Development of a test solution (TDD) for web clips

Question

Development of a test solution (TDD) for web clips

Summary

I have Python based on a pet cleaning web project, which I am trying to implement in some TDDs, but I quickly ran into a problem. In unit tests, an Internet connection is required, as well as downloading html text. Although I understand that actual parsing can be done using a local file, some methods are used to simply redefine the URL and re-request the website. This seems to violate some of the best TDD practices (quote: “Clean Code” by Robert Martin claims that tests should be run in any environment). Although this is a Python project, I ran into a similar problem using R to scramble Yahoo Finance, and I'm sure these kinds of things are not language agnostics. At the very least, this problem seems to violate the basic guidance in TDD, which is that tests should run quickly.

TL; DR; Are there any recommendations for working with network connections in TDD?

Reproducible example

AbstractScraper.py

from urllib.request import urlopen
from bs4 import BeautifulSoup


class AbstractScraper:

    def __init__(self, url):
        self.url = url
        self.dataDictionary = None

    def makeDataDictionary(self):
        html = urlopen(self.url)
        text = html.read().decode("utf-8")
        soup = BeautifulSoup(text, "lxml")
        self.dataDictionary = {"html": html, "text": text, "soup": soup}

    def writeSoup(self, path):
        with open(path, "w") as outfile:
            outfile.write(self.dataDictionary["soup"].prettify())

TestAbstractScraper.py

import unittest
from http.client import HTTPResponse
from bs4 import BeautifulSoup
from CrackedScrapeProject.scrape.AbstractScraper import AbstractScraper
from io import StringIO


class TestAbstractScraperMethods(unittest.TestCase):

    def setUp(self):
        self.scraper = AbstractScraper("https://docs.python.org/2/library/unittest.html")
        self.scraper.makeDataDictionary()

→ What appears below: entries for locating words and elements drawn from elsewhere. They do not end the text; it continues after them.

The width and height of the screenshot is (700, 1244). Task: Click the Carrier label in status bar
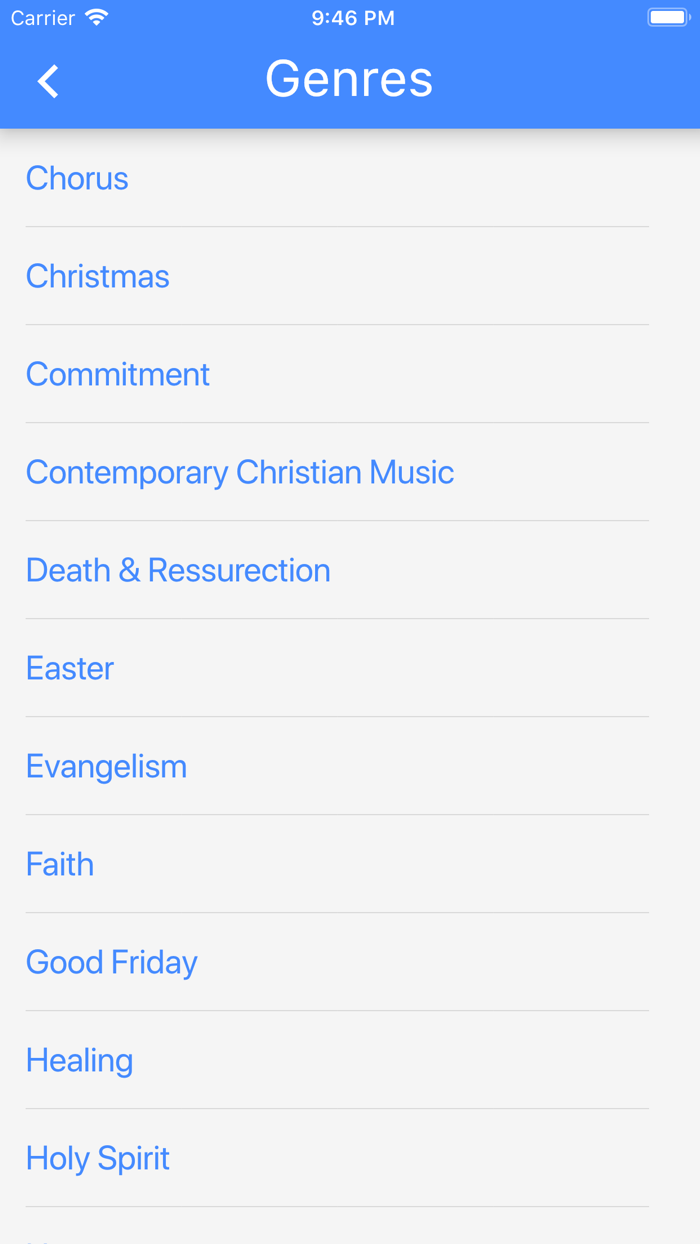coord(40,17)
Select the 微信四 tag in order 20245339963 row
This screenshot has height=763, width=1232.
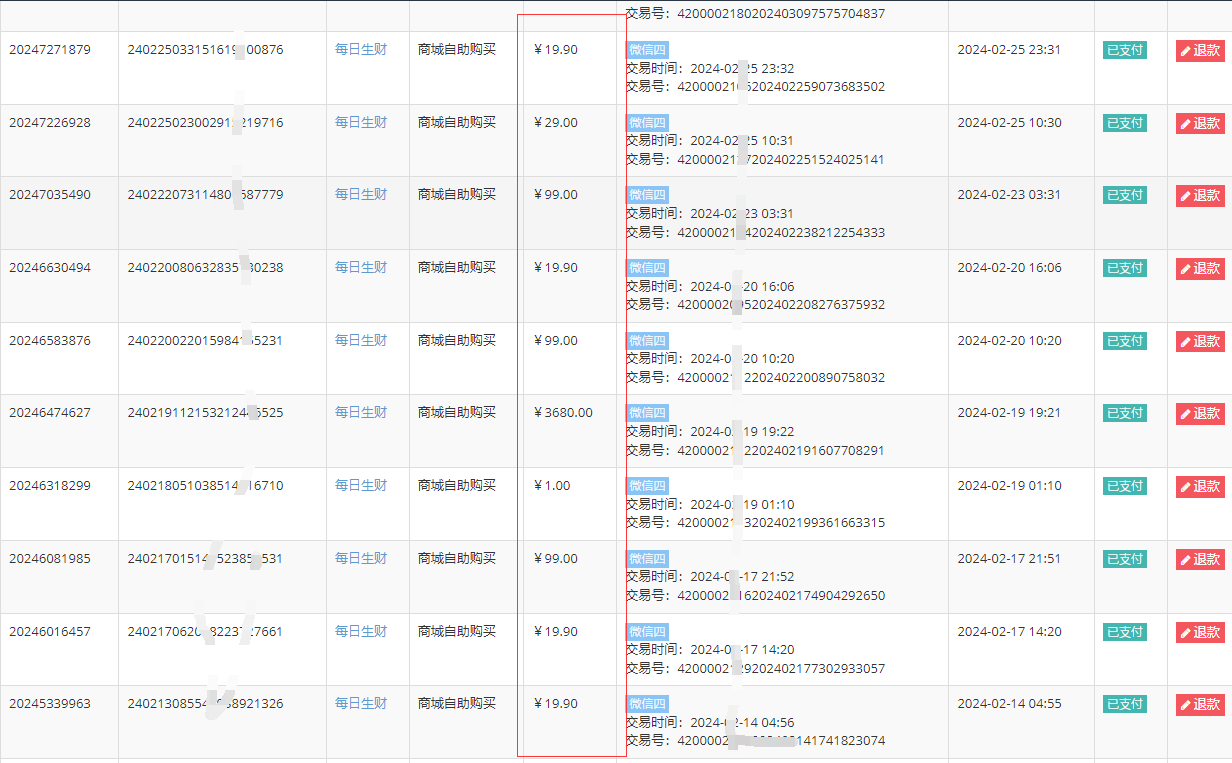(647, 704)
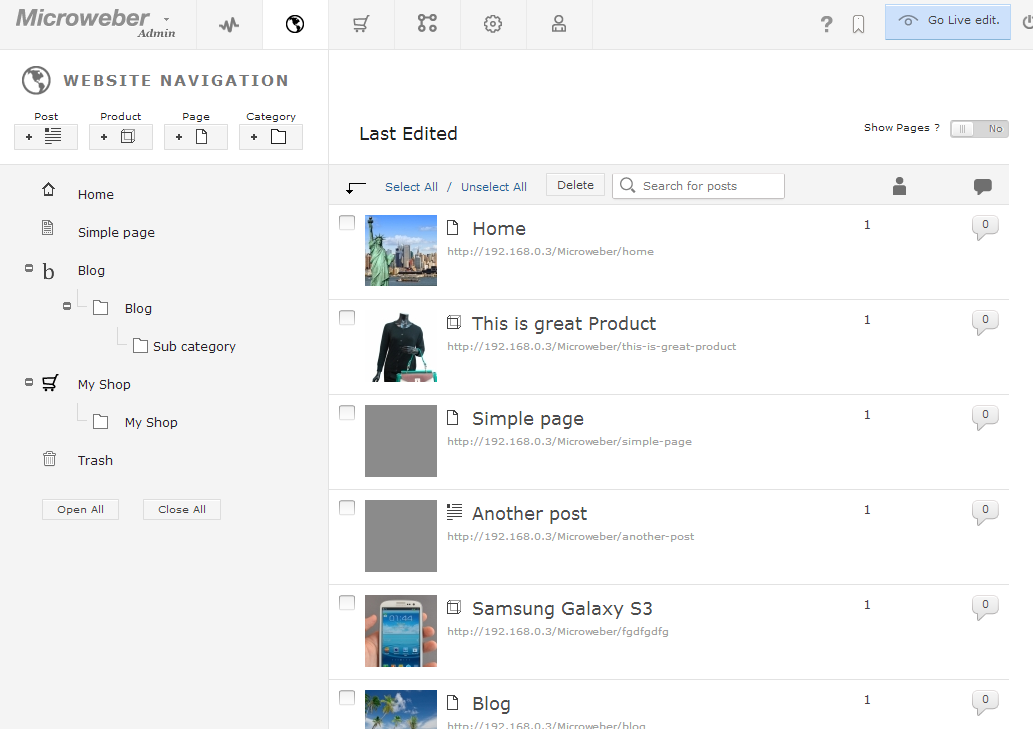Collapse the Blog tree branch
The image size is (1033, 729).
[28, 268]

    def test_dataDictionaryContents(self):
        self.assertTrue(isinstance(self.scraper.dataDictionary, dict))
        self.assertTrue(isinstance(self.scraper.dataDictionary["html"], HTTPResponse))
        self.assertTrue(isinstance(self.scraper.dataDictionary["text"], str))
        self.assertTrue(isinstance(self.scraper.dataDictionary["soup"], BeautifulSoup))
        self.assertSetEqual(set(self.scraper.dataDictionary.keys()), set(["text", "soup", "html"]))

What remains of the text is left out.